Leslie Mildiner has directed Coming Up For Air for the Kay Meek Centre.

Bernard Cuffling slips effortlessly into the hear of George Bowling in George Orwell’s Coming Up For Air.

A huge part of the reward in Coming Up For Air is the depth that it finds in an ordinary life.

Both George Orwell’s 1938 novel and Leslie Mildiner’s stage adaptation begin with the immortal line: “The idea really came to me the day I got my new false teeth.” That’s George Bowling speaking. Fat and middle-aged, he lives in the suburbs with his fretful, narrow-shouldered wife Hilda and their two demanding children. Feeling trapped by domesticity and by his work in the insurance business, George describes his neighbourhood on Ellesmere Road as “a line of semi-detached torture chambers.”

Thanks to the book Astrology Applied to Horseracing, George has an unexpected windfall and decides to invest it in reclaiming the joy—and peace—of his Edwardian childhood: arranging to get out of work, and lying to Hilda, he takes a secret holiday in the village he grew up in, Lower Binfield.

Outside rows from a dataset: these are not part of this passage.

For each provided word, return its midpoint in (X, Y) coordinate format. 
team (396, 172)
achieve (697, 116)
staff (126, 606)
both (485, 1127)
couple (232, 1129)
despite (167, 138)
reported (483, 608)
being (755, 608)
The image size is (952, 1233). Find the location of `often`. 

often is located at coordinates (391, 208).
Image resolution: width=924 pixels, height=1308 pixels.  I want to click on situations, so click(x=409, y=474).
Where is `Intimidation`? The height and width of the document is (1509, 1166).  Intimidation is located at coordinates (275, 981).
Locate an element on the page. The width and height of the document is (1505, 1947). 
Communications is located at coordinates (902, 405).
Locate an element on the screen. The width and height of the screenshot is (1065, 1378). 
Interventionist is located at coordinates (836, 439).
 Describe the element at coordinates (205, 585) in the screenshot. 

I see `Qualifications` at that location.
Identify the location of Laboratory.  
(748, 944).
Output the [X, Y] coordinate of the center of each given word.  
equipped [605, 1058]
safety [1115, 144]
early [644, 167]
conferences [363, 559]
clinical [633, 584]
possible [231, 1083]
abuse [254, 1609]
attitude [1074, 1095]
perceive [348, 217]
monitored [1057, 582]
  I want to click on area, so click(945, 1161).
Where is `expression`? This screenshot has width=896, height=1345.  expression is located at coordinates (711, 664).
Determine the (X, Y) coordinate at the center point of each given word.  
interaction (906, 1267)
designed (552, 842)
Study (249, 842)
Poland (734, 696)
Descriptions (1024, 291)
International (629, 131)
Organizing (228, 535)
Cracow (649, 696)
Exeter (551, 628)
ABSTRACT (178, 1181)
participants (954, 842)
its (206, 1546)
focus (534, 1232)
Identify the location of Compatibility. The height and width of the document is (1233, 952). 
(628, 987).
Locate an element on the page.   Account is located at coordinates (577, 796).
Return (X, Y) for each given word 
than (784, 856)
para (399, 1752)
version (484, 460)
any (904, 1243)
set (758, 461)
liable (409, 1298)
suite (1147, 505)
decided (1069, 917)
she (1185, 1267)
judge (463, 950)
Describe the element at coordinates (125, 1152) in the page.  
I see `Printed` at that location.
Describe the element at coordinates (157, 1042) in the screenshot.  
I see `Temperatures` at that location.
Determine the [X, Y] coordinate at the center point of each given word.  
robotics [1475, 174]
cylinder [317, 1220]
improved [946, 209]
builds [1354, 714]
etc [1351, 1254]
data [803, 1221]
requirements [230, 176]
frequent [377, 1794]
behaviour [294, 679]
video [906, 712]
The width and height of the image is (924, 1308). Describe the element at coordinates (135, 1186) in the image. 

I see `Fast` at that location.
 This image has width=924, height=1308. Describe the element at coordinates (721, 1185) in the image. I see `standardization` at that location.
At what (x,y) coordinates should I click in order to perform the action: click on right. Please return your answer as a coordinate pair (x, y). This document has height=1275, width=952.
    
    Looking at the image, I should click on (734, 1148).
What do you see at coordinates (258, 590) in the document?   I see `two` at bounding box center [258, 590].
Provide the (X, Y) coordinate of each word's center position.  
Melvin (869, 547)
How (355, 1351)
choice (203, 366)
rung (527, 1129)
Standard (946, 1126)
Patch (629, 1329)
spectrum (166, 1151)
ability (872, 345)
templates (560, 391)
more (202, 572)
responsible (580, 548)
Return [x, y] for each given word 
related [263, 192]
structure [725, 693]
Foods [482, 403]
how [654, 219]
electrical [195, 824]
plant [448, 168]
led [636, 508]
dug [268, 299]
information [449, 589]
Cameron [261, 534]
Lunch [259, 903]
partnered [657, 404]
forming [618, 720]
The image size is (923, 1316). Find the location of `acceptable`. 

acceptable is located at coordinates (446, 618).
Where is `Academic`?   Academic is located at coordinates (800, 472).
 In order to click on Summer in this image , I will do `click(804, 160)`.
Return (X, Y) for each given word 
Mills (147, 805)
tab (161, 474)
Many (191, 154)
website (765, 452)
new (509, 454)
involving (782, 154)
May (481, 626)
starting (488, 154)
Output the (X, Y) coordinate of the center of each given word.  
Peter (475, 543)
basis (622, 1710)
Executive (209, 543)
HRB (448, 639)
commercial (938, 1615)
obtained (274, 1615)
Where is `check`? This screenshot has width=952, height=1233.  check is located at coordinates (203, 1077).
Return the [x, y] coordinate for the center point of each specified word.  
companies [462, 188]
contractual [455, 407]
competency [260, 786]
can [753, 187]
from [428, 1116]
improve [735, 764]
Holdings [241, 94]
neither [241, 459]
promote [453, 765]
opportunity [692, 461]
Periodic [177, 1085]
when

You can’t go home again, of course. Or, as George puts it, “Fat men my age don’t go fishing.” This isn’t a new idea, but Orwell mines its enduring resonance. He does so with imagery and phrasing: when George meets an old girlfriend, whose features and vivacity have been eroded by time, he sighs, “The summer nights I had with Elsie…” And he does so by evoking external forces that heighten George’s despair—and ours. George would never have heard the phrase environmental collapse, but, in Lower Binfield, the Thames has been polluted and George’s favourite sylvan getaway has become a rubbish dump. George also dreads WWII, which he knows is coming. How many of us these days are unfamiliar with the overlap of personal and political despair?

Fortunately, George’s wit and Orwell’s affection for his character keep things entertaining. Evoking his unimpressive appearance, for instance, George declares, “I looked like an accountant’s unsuccessful brother.”

Besides, Bernard Cuffling is playing George—and everybody else—in this solo show. I’ve never been so impressed by Cuffling’s skill, probably because I’ve never seen him get so much stage time. His work here is understated and transparent. Without fanfare, with heartbreaking ease in fact, Cuffling inhabits the innocence of George’s eight-year-old self. And he transforms just as easily into an old caretaker who has a face “like a twisted root”, whiny Hilda, a sparkly-eyed eccentric, and a host of other clearly differentiated characters. And he’s completely authentic in George’s yearning, bafflement, joy, and dread.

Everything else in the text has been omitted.